“Borobudur mengajarkan bahwa kesempurnaan itu tidak tentang bentuk fisik, tetapi dalam kehampaan hening spiritual, persaudaraan dan perdamaian” (Anonymous).
Polemik mengenai Chattra di stupa induk Borobudur mengajak kita untuk merenung. Tanpa Chattra, stupa tersebut terasa tak lengkap, seolah ada yang belum selesai. Namun, keindahan spiritual seringkali justru terletak dalam kesunyian dan ketiadaan.

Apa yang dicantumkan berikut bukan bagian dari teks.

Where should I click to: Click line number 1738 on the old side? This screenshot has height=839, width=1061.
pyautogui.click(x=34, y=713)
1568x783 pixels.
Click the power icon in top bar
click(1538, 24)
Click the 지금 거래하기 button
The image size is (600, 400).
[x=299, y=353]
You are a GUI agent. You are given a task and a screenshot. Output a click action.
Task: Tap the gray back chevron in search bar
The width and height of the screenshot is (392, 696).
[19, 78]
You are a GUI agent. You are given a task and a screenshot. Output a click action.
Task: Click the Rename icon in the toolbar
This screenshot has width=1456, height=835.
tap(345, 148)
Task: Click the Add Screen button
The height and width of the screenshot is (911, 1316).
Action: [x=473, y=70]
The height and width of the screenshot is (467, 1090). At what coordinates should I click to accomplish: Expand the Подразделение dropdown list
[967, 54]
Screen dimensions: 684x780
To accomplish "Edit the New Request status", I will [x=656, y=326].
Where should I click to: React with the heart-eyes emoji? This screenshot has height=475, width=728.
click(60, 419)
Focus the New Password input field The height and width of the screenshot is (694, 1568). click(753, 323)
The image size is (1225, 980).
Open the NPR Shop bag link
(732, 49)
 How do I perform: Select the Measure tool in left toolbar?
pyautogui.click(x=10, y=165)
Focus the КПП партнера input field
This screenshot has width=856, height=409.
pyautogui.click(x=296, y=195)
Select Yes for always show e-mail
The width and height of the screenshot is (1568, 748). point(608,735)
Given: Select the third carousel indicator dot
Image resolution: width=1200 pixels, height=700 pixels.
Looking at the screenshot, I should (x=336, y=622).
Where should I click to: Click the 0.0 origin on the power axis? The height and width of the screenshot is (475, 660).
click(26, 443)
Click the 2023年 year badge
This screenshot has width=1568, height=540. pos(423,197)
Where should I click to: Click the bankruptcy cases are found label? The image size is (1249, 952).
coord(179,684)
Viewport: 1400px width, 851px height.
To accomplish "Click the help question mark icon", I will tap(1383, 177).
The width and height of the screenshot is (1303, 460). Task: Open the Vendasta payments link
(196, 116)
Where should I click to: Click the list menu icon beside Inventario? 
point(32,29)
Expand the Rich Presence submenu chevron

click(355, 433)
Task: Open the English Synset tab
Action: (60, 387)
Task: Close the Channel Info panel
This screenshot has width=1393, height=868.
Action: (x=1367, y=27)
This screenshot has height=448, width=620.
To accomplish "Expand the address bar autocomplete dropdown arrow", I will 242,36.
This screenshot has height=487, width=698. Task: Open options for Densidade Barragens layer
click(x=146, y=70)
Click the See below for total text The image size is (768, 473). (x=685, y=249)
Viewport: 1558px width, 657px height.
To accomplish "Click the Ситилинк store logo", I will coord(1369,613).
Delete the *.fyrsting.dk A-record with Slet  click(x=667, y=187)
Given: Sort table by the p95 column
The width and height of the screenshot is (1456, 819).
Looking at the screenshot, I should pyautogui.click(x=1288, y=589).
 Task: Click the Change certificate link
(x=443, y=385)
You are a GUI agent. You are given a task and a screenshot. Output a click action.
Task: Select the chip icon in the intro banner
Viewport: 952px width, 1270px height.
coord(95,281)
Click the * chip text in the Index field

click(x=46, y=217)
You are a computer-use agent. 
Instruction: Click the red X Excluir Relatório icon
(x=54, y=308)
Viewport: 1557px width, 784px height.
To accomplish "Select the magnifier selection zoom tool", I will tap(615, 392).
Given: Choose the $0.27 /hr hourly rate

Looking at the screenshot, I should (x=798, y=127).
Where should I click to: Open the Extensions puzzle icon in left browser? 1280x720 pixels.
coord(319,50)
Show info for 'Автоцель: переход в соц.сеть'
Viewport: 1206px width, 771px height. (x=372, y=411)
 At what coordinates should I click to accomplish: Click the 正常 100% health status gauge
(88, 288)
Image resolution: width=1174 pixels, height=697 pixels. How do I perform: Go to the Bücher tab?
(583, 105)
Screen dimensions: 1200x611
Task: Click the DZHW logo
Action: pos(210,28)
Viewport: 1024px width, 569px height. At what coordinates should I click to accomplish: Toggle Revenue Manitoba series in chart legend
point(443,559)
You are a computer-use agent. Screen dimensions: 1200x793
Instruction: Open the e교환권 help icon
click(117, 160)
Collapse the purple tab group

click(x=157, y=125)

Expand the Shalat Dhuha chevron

Selama bertahun-tahun. Kita mendaki bukit kebajikan borobudur tapa chattra di puncak stupa. Apakah hal ini mengurangi nilai filosofis dan spiritual borobudur? Banyak yang bersembahyang di sana tanpa mempersoalkan absennya chattra, mencari ketenangan dalam kekosongan.
Pendakian borobudur adalah simbol pembelajaran spiritual, dari alam kammadhatu hingga mencapai kekosongan absolut. Setiap tahapan mendekatkan kita pada peniadaan ego dan penyatuan dengan sunyawuri, kekosongan yang sempurna.
Kekosongan ini. Terbentang luas dalam cakrawala tapa batas, merupakan kebenaran yang tersembunyi. Ketiadaan menjadi analogi untuk keindahan dan kesempurnaan, melengkapi yang ada tapa perlu ditambah atau dikurangi. Borobudur mengajarkan bahwa kesempurnaan tidak selalu harus ditandai secara fisik. Tanda-tanda sering kali mengandung interpretasi yang bersifat sementara, sementara kekekalan justru hadir dalam ketiadaan tanda.
Meskipun tapa Chattra, stupa induk Borobudur tetap menjadi pusat spiritual yang agung. Sejak dulu, berjuta orang datang, menemukan kedamaian dalam sunyawuri, meresapi kebahagiaan dari ketiadaan, seperti suara hening penyair yang menemukan kedalaman makna di tengah kekosongan Borobudur.